* **WHAT YOU ARE ASKED TO DO**: Copy out each line of the material exactly. Pictures do not belong in the copy.

* **EXERCISE MATERIALS**:
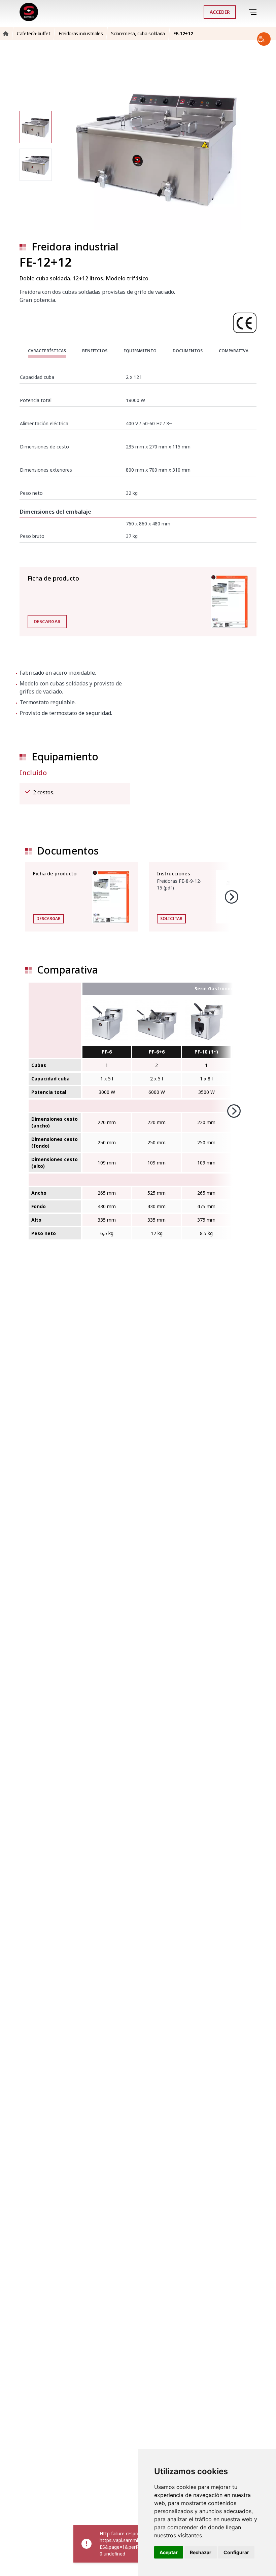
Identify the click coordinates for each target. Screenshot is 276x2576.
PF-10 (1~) (206, 1051)
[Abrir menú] (254, 12)
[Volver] (243, 12)
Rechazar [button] (200, 2552)
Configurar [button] (236, 2552)
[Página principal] (29, 12)
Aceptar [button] (169, 2552)
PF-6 (107, 1051)
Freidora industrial (75, 246)
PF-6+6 (157, 1051)
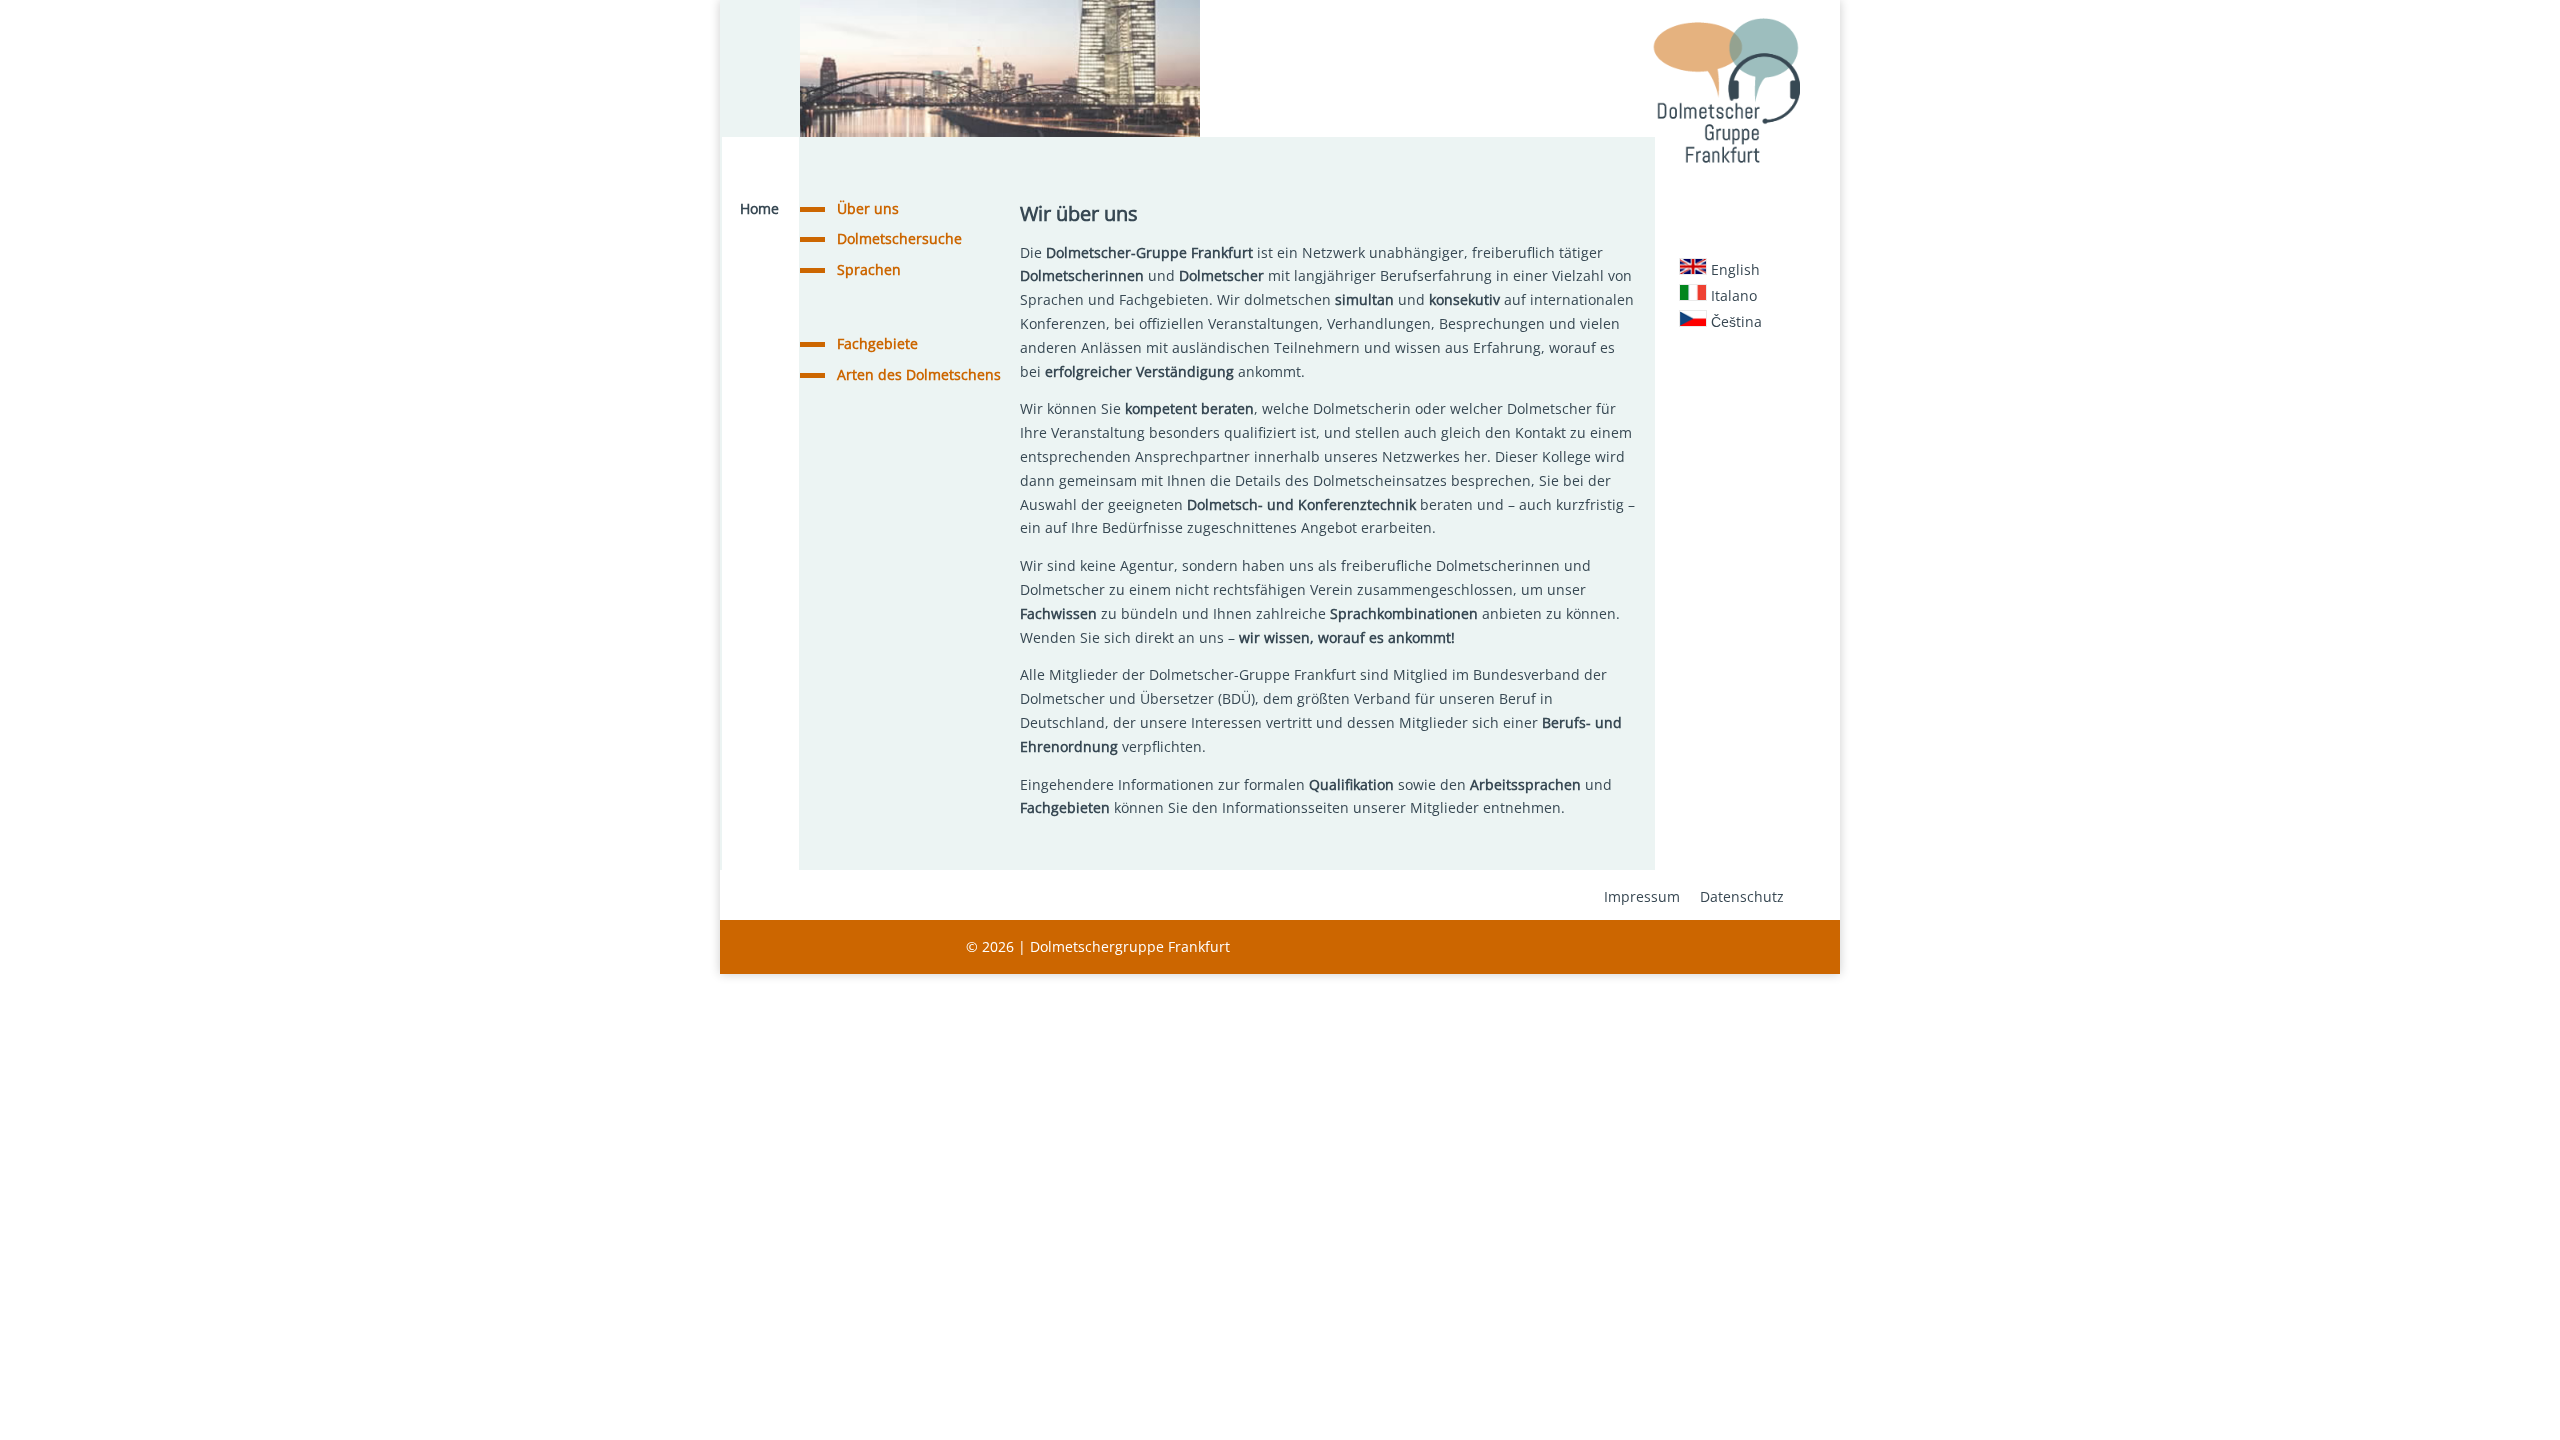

* **ANSWER SPACE**:
Identify the click coordinates for each target. Screenshot is 276x2576.
PF-10 (1~) (206, 1051)
[Abrir menú] (254, 12)
[Volver] (243, 12)
Rechazar [button] (200, 2552)
Configurar [button] (236, 2552)
[Página principal] (29, 12)
Aceptar [button] (169, 2552)
PF-6 (107, 1051)
Freidora industrial (75, 246)
PF-6+6 (157, 1051)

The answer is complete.